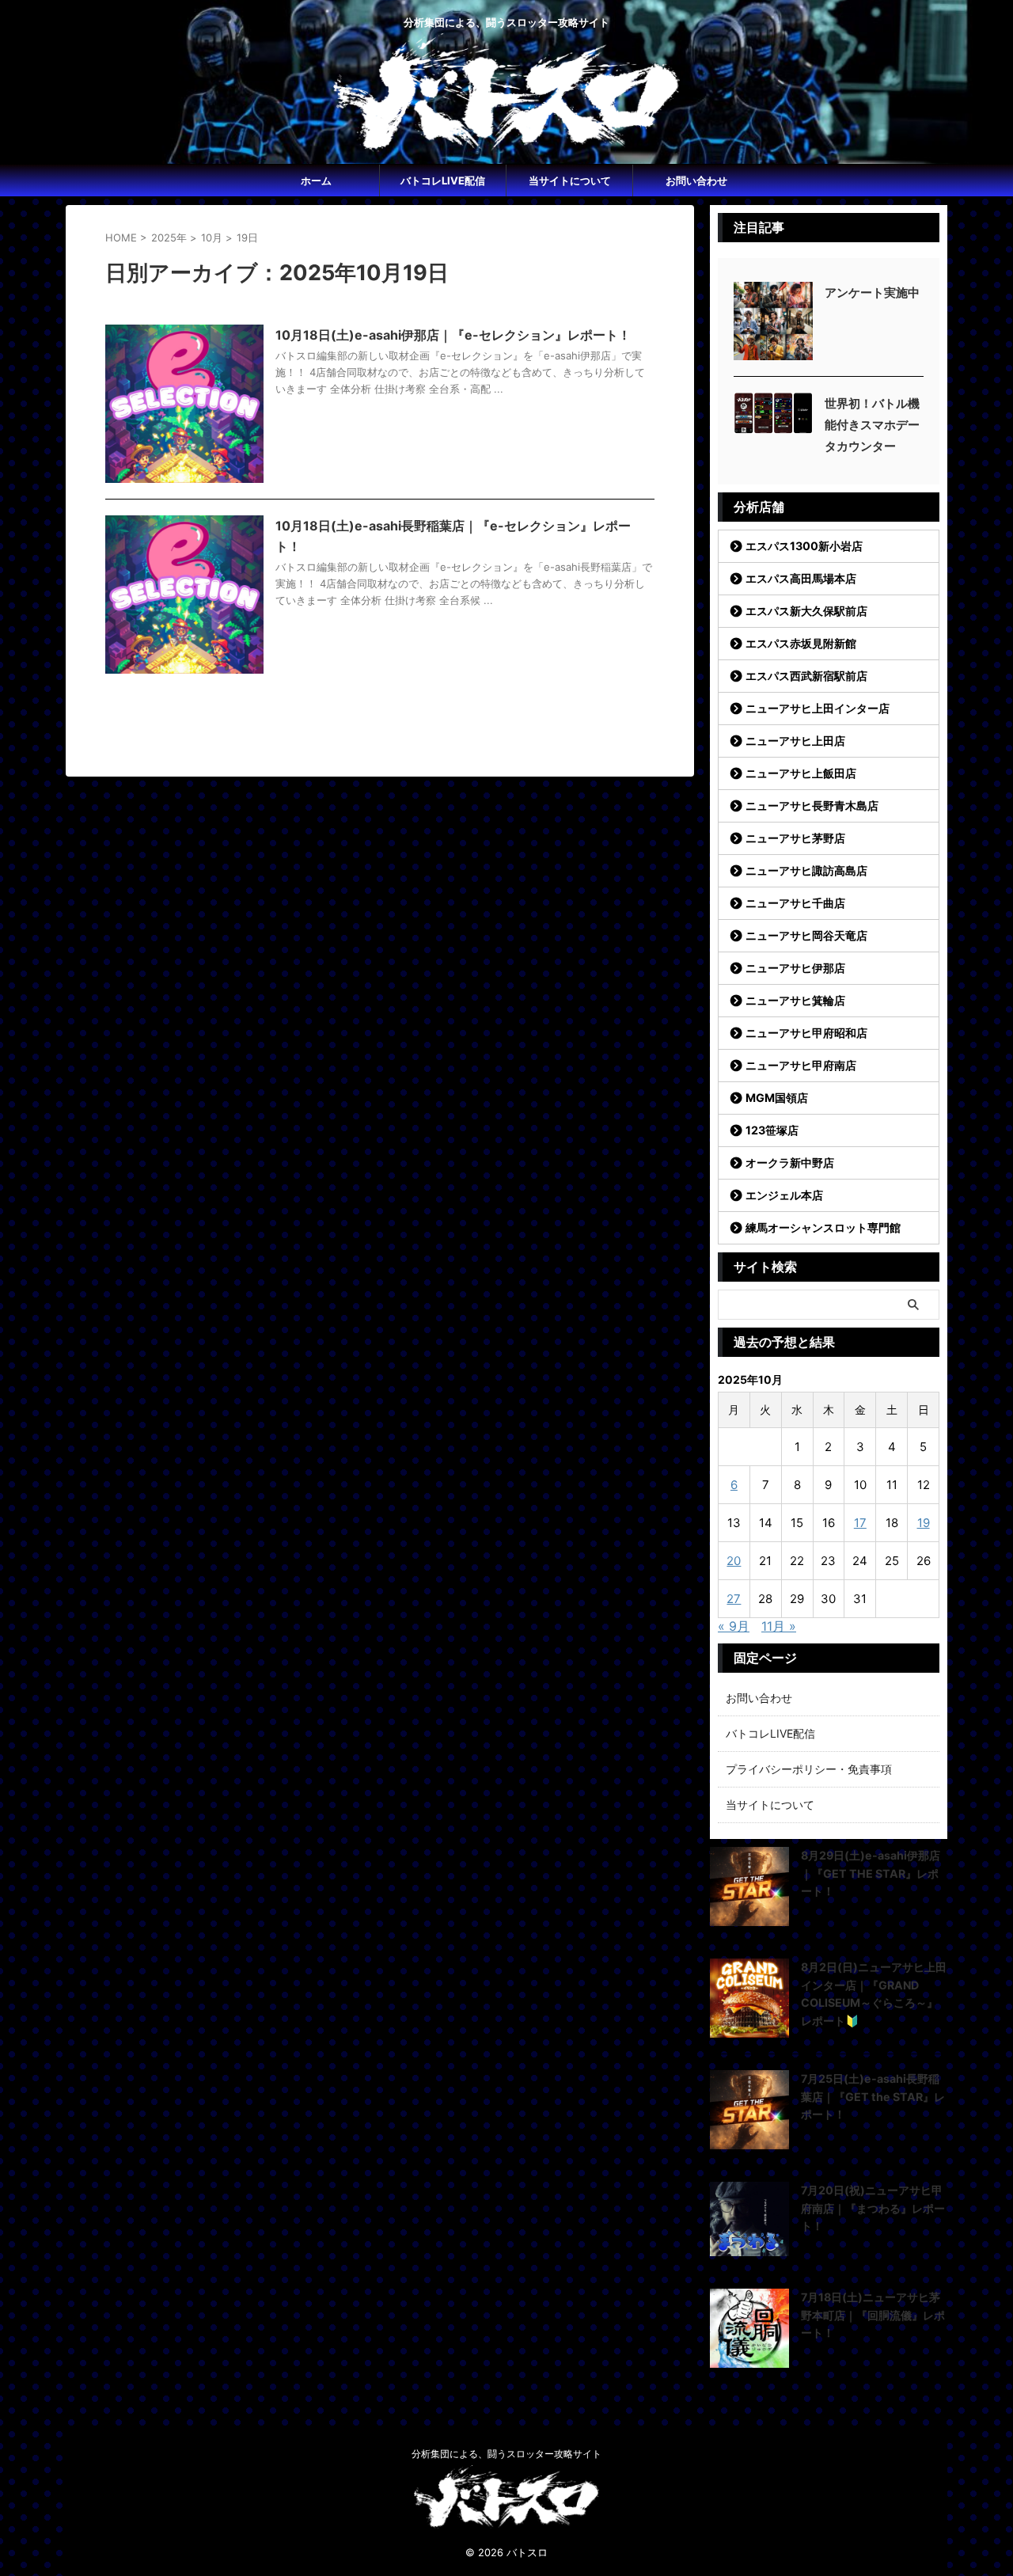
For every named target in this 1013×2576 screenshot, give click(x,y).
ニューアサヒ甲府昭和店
* * *
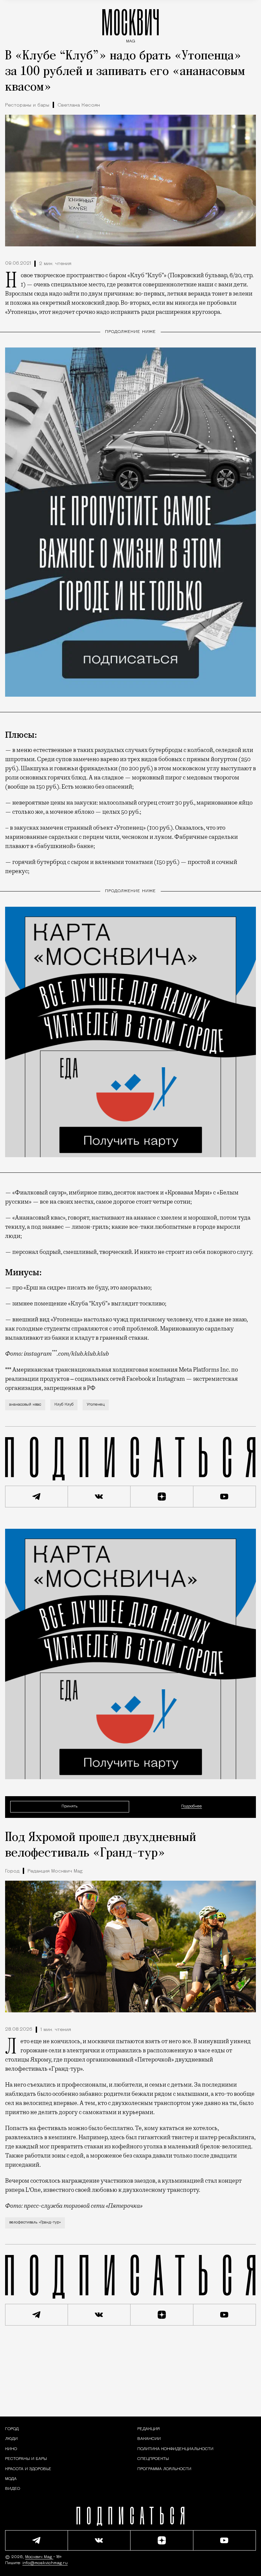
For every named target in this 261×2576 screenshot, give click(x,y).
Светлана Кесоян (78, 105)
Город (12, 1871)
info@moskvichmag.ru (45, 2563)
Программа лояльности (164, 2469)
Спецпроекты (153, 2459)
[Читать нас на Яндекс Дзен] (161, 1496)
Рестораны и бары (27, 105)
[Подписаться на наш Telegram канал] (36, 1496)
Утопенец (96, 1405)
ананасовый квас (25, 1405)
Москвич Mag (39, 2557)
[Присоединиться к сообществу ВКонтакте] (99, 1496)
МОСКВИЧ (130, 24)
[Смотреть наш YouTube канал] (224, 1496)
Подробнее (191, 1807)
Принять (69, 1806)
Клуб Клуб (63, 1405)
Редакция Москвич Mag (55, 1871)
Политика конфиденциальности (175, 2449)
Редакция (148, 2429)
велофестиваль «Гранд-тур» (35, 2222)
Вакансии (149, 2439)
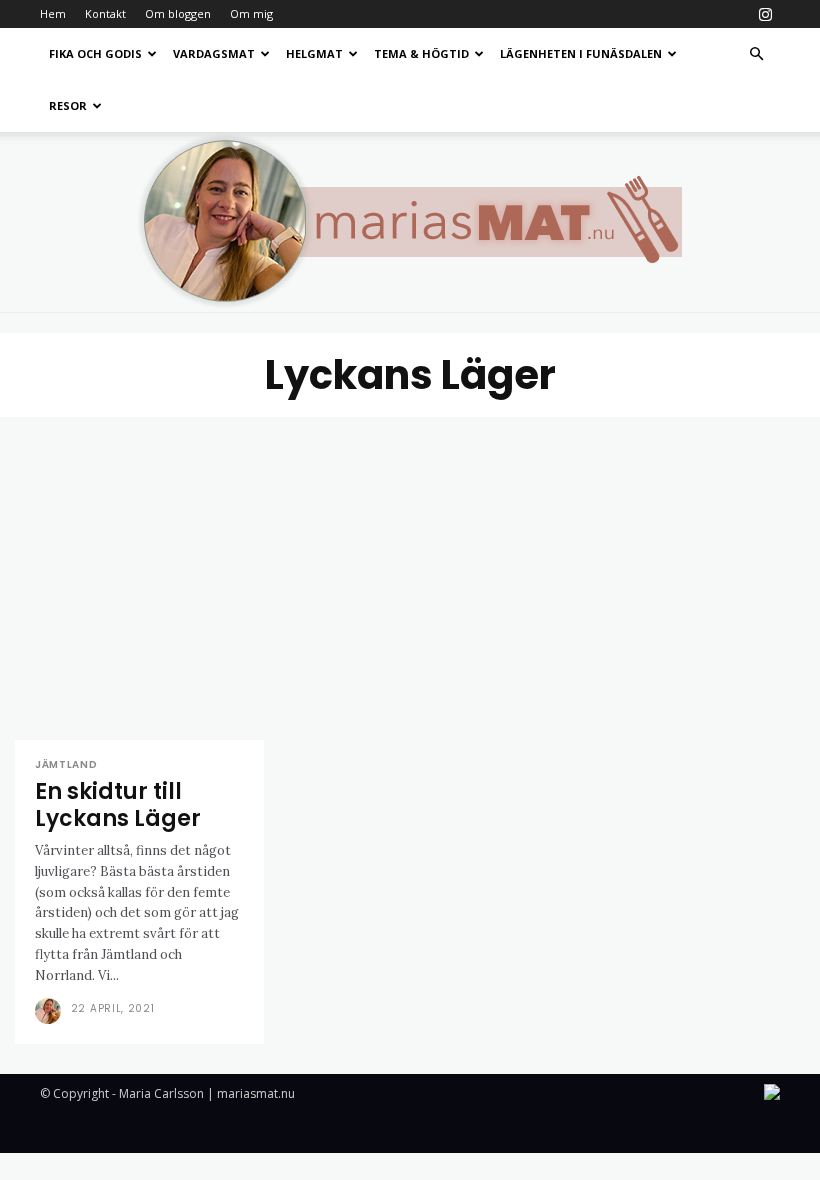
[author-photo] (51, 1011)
--
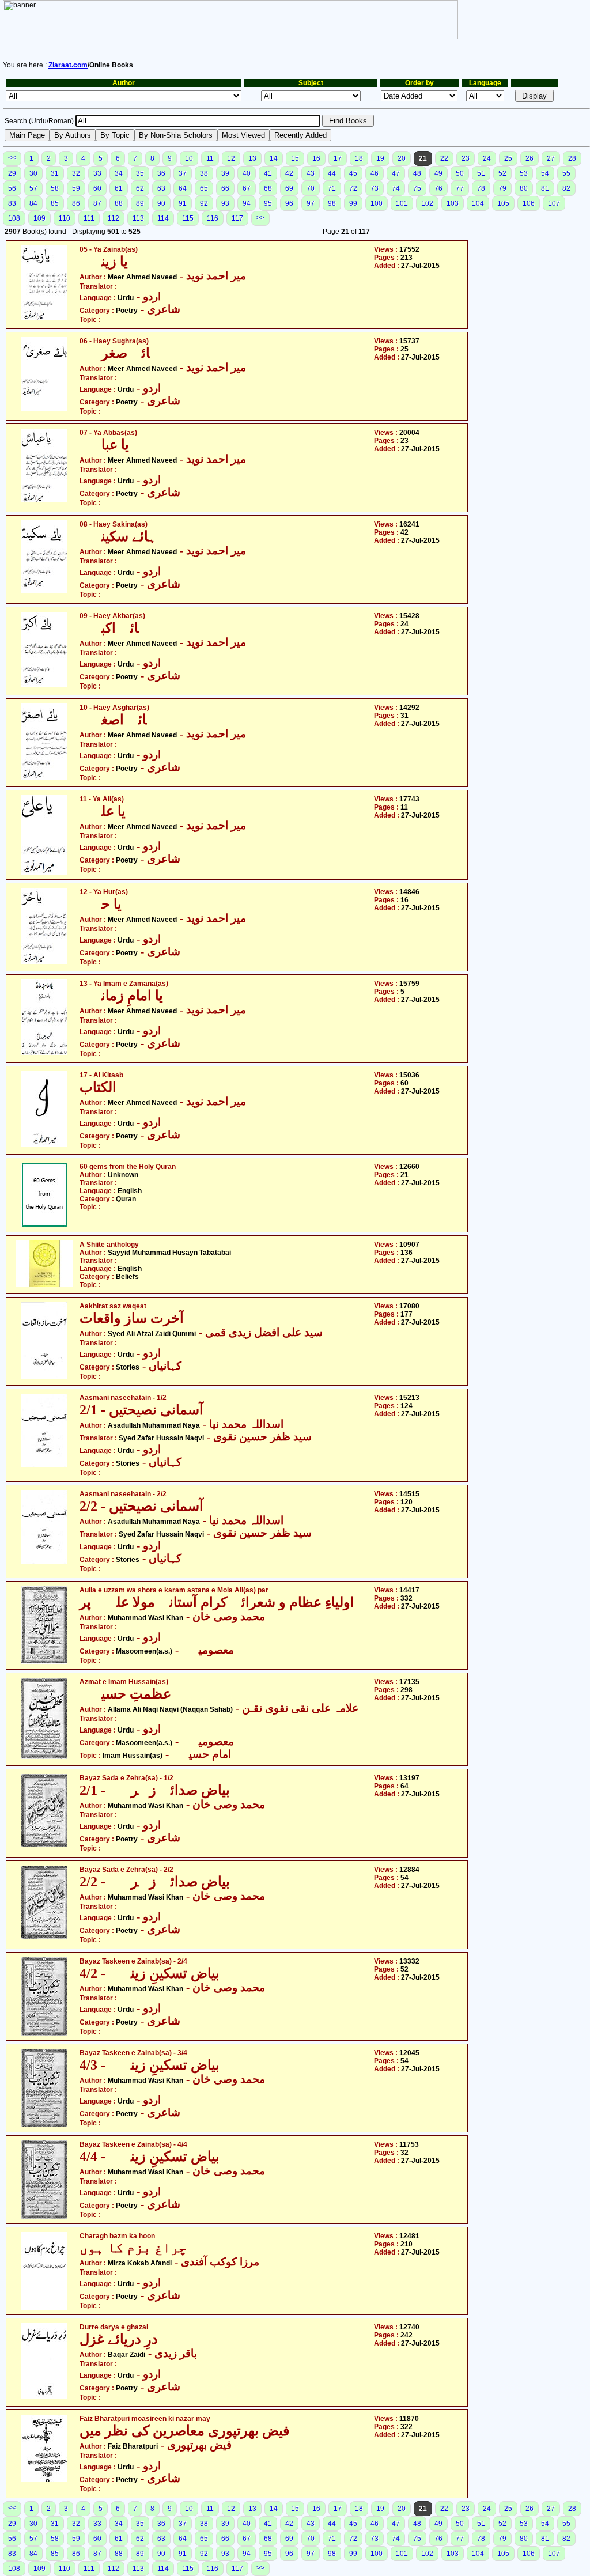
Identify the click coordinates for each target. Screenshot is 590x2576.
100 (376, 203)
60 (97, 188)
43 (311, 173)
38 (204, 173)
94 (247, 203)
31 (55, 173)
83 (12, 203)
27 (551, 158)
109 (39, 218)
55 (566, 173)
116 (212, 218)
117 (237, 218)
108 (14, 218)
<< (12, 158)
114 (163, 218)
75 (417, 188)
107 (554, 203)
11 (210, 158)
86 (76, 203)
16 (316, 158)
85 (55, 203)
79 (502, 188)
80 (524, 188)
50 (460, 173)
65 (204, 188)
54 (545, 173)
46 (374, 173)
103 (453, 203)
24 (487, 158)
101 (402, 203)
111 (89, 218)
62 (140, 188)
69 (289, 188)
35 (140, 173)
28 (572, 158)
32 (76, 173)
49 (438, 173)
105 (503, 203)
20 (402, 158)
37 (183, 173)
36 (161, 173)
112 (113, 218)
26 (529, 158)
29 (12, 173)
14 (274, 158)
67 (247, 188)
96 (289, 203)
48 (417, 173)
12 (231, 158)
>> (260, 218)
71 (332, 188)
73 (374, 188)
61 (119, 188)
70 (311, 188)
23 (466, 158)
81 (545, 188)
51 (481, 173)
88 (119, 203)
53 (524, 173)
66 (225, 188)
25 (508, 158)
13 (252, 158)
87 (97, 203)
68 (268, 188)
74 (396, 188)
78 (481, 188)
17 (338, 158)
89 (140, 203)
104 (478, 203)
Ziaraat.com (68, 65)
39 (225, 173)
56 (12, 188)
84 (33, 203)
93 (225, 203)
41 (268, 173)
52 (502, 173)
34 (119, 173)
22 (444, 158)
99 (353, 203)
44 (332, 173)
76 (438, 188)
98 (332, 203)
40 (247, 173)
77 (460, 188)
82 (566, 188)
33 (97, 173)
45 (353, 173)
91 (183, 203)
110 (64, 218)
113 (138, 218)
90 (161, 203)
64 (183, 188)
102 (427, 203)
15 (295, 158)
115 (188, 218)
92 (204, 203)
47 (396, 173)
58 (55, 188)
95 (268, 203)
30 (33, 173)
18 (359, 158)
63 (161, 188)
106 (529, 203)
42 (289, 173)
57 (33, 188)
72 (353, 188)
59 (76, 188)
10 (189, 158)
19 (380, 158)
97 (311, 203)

WHAT YOU WILL DO: Which lines of the records above contain the word "click"? Show each of them.

OUTPUT:
For every named target in this 1013×2576 screenshot, give click(x,y).
For every named target in this 261×2576 screenshot, give click(x,y).
Identify the click coordinates for each target. Screenshot is 590x2576.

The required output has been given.